Perludem: Putusan DKPP Ujung Kekacauan Proses Administrasi Pilpres Pascaputusan MK

Perludem menilai KPU tidak profesional, Bawaslu tidak melakukan pengawasan maksimal.

Rep: Ronggo Astungkoro/ Red: Andri Saubani
Ketua Dewan Kehormatan Penyelenggara Pemilu (DKPP) Heddy Lugito (tengah) membacakan vonis terhadap Ketua KPU Hasyim Asyari  terkait penerimaan pendaftaran Gibran Rakabuming Raka sebagai Bakal Calon Wakil Presiden dalam sidang putusan di DKPP, Jakarta, Senin (5/2/2024). DKPP memvonis Hasyim Asyari dan enam komisioner KPU lainnya melanggar etik dan Hasyim diberi sanksi peringatan keras terakhir, sementara enam komisioner KPU lainnya mendapatkan peringatan karena terbukti melakukan pelanggaran kode etik dan pedoman penyelenggara Pemilu.
Foto: ANTARA FOTO/Aditya Pradana Putra
Ketua Dewan Kehormatan Penyelenggara Pemilu (DKPP) Heddy Lugito (tengah) membacakan vonis terhadap Ketua KPU Hasyim Asyari terkait penerimaan pendaftaran Gibran Rakabuming Raka sebagai Bakal Calon Wakil Presiden dalam sidang putusan di DKPP, Jakarta, Senin (5/2/2024). DKPP memvonis Hasyim Asyari dan enam komisioner KPU lainnya melanggar etik dan Hasyim diberi sanksi peringatan keras terakhir, sementara enam komisioner KPU lainnya mendapatkan peringatan karena terbukti melakukan pelanggaran kode etik dan pedoman penyelenggara Pemilu.

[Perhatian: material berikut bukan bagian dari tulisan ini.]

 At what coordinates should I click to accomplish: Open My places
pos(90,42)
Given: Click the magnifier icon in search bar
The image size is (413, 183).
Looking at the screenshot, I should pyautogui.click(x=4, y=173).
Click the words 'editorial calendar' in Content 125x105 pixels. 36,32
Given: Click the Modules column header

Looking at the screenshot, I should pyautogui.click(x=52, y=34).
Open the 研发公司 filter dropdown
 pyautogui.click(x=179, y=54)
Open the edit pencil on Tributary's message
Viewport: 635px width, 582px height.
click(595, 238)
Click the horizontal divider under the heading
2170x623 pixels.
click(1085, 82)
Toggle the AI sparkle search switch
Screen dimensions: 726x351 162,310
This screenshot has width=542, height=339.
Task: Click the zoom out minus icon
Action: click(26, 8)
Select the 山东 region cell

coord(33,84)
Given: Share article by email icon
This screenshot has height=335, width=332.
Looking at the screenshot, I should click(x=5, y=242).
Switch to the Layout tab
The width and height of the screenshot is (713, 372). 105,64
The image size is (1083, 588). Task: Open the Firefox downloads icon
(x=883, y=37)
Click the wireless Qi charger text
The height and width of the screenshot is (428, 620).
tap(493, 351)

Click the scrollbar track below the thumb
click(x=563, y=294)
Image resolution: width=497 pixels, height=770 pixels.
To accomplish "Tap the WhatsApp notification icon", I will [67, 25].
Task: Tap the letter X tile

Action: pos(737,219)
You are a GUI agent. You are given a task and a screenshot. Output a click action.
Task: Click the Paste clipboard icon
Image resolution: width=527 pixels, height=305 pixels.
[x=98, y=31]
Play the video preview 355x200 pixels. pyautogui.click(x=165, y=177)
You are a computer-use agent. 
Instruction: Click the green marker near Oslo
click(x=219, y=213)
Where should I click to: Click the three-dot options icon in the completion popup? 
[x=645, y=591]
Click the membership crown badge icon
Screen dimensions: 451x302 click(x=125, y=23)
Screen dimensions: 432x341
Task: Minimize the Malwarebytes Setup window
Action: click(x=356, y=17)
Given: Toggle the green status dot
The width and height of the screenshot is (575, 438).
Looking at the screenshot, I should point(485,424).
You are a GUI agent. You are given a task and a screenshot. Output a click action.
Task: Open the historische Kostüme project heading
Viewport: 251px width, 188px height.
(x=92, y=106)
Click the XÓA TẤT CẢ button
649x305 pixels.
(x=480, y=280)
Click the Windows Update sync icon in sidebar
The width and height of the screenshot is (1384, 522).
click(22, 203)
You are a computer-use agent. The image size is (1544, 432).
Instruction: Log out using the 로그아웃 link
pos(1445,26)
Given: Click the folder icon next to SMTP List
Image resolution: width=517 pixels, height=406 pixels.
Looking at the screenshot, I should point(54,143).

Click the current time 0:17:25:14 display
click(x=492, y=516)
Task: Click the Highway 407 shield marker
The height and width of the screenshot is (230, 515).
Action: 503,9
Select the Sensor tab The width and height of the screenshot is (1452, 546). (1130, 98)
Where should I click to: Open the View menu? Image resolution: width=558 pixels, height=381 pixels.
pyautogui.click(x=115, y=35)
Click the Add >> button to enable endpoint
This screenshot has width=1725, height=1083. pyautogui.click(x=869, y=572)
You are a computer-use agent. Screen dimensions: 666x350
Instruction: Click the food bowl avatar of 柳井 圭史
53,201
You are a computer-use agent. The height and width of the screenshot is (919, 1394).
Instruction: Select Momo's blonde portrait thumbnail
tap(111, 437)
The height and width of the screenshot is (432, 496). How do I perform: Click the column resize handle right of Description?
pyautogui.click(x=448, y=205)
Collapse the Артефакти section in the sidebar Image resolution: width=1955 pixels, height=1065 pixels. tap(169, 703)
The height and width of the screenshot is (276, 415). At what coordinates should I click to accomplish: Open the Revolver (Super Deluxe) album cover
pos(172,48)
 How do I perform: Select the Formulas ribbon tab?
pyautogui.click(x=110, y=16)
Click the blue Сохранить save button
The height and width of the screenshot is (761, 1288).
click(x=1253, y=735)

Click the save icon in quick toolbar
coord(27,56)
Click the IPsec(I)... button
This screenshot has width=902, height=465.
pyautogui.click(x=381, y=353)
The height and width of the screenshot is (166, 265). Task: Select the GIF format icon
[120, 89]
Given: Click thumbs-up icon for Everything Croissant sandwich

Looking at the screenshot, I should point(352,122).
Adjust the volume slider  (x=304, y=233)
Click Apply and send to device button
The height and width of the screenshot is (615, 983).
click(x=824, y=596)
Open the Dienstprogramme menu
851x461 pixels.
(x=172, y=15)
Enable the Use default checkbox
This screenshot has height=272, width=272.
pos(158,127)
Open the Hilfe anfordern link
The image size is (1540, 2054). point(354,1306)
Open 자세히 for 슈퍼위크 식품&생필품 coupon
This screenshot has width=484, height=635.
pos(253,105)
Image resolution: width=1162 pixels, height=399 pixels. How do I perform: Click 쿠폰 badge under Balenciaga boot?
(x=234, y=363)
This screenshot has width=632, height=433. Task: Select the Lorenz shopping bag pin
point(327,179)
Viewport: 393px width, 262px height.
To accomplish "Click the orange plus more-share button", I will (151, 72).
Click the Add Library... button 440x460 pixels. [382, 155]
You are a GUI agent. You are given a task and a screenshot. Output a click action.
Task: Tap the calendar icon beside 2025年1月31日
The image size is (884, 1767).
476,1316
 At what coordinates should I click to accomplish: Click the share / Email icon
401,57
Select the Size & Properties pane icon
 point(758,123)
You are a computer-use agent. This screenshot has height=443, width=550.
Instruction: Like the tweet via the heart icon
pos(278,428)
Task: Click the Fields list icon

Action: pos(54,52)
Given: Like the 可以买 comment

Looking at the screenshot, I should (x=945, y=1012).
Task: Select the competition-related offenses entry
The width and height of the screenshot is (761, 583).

REPUBLIKA.CO.ID, JAKARTA — Manajer Program Perkumpulan Pemilu untuk Demokrasi (Perludem) Fadli Ramadhanil menilai putusan Dewan Kehormatan Penyelenggara Pemilu (DKPP) teranyar merupakan ujung dari kekacauan proses administrasi pencalonan presiden pascaputusan Mahkamah Konstitusi (MK). Dengan adanya putusan DKPP ini, Badan Pengawas Pemilu (Bawaslu) semestinya bisa bergerak menelusuri pelanggaran administrasi dalam pencalonan Gibran Rakabuming Raka.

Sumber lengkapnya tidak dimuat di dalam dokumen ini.